Records contained in a dataset
▶

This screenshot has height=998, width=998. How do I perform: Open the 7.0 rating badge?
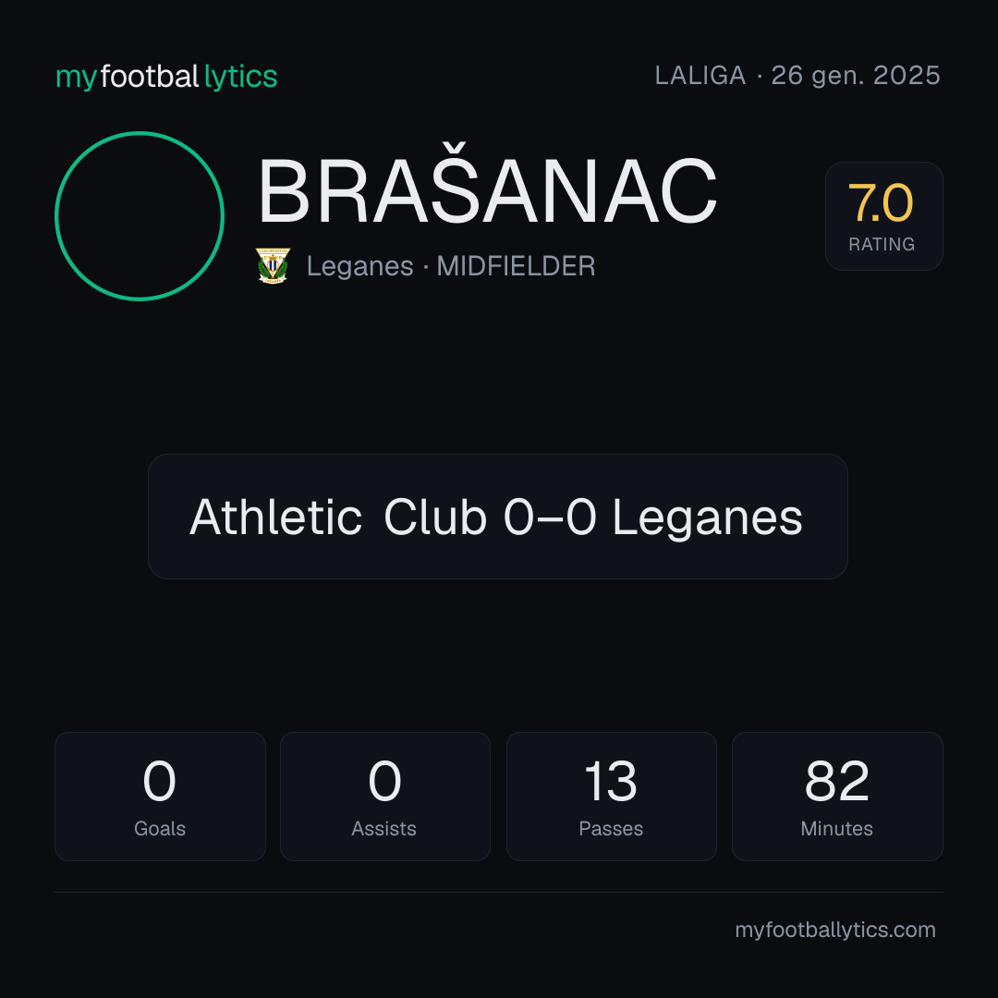[884, 215]
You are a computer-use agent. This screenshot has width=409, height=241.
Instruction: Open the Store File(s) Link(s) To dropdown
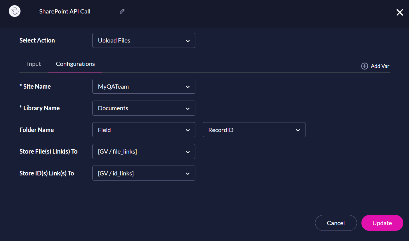click(x=144, y=151)

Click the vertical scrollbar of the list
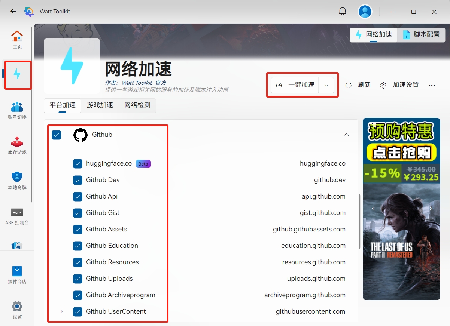(360, 221)
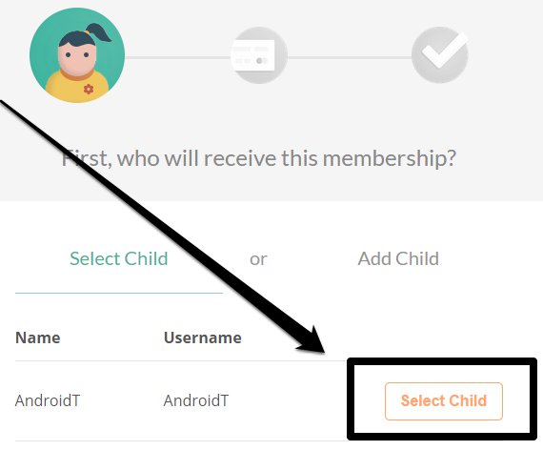
Task: Click the toggle graphic on the card icon
Action: (261, 61)
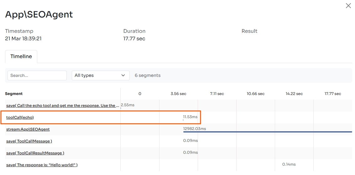Screen dimensions: 355x175
Task: Open the save( The response is: "Hello world!" ) segment
Action: 42,165
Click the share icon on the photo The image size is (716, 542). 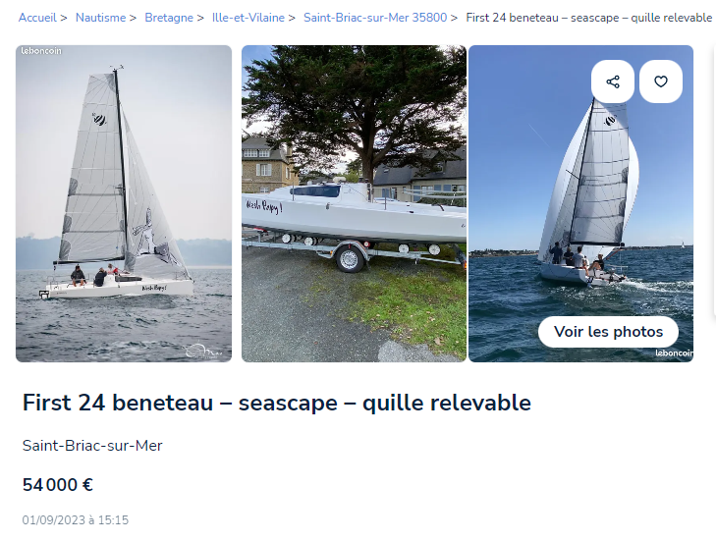pyautogui.click(x=612, y=81)
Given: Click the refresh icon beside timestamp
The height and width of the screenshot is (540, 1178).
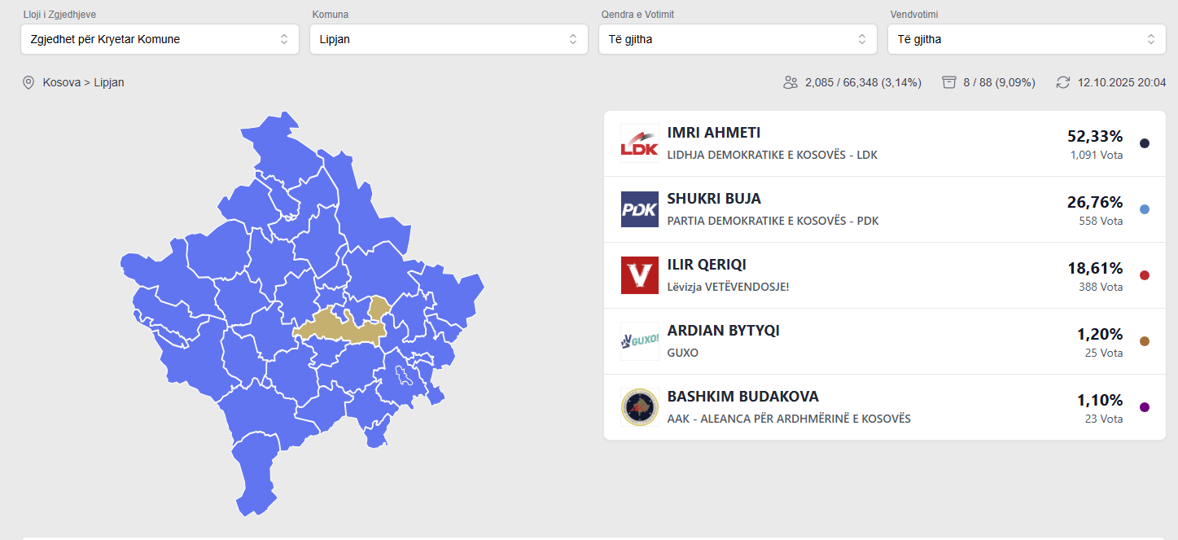Looking at the screenshot, I should point(1063,82).
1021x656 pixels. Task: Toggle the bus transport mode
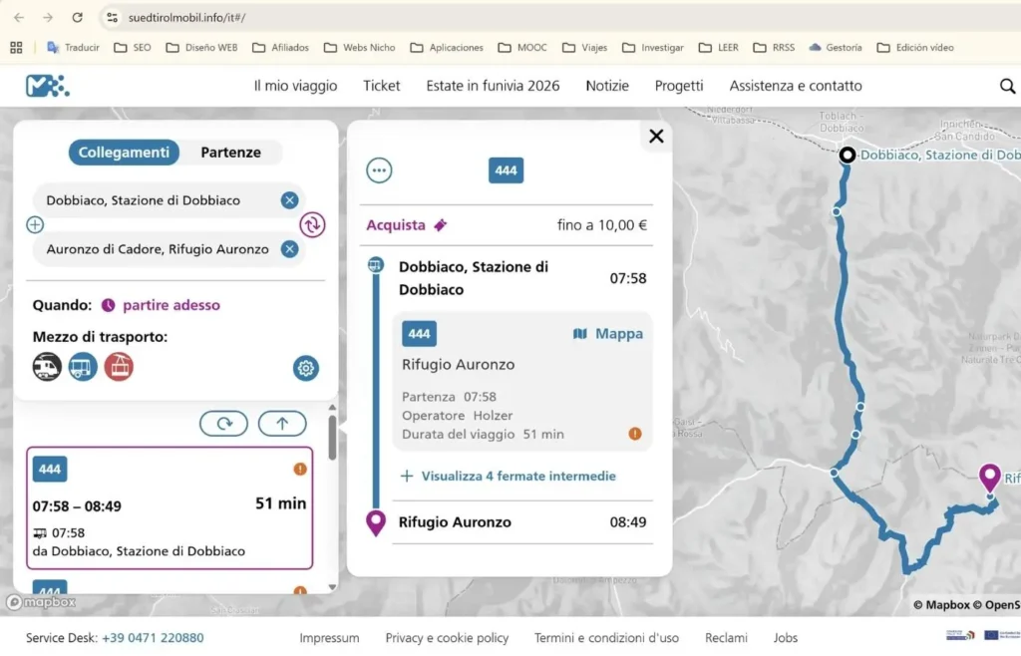coord(83,367)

◀

Take the lines from the one holding "The height and" through the final line of the records above and output them exactly, both ends included, excluding pictures.

**Reply to the task**
The height and width of the screenshot is (540, 1178).
Looking at the screenshot, I should point(1063,82).
1021x656 pixels. Task: Toggle the bus transport mode
coord(83,367)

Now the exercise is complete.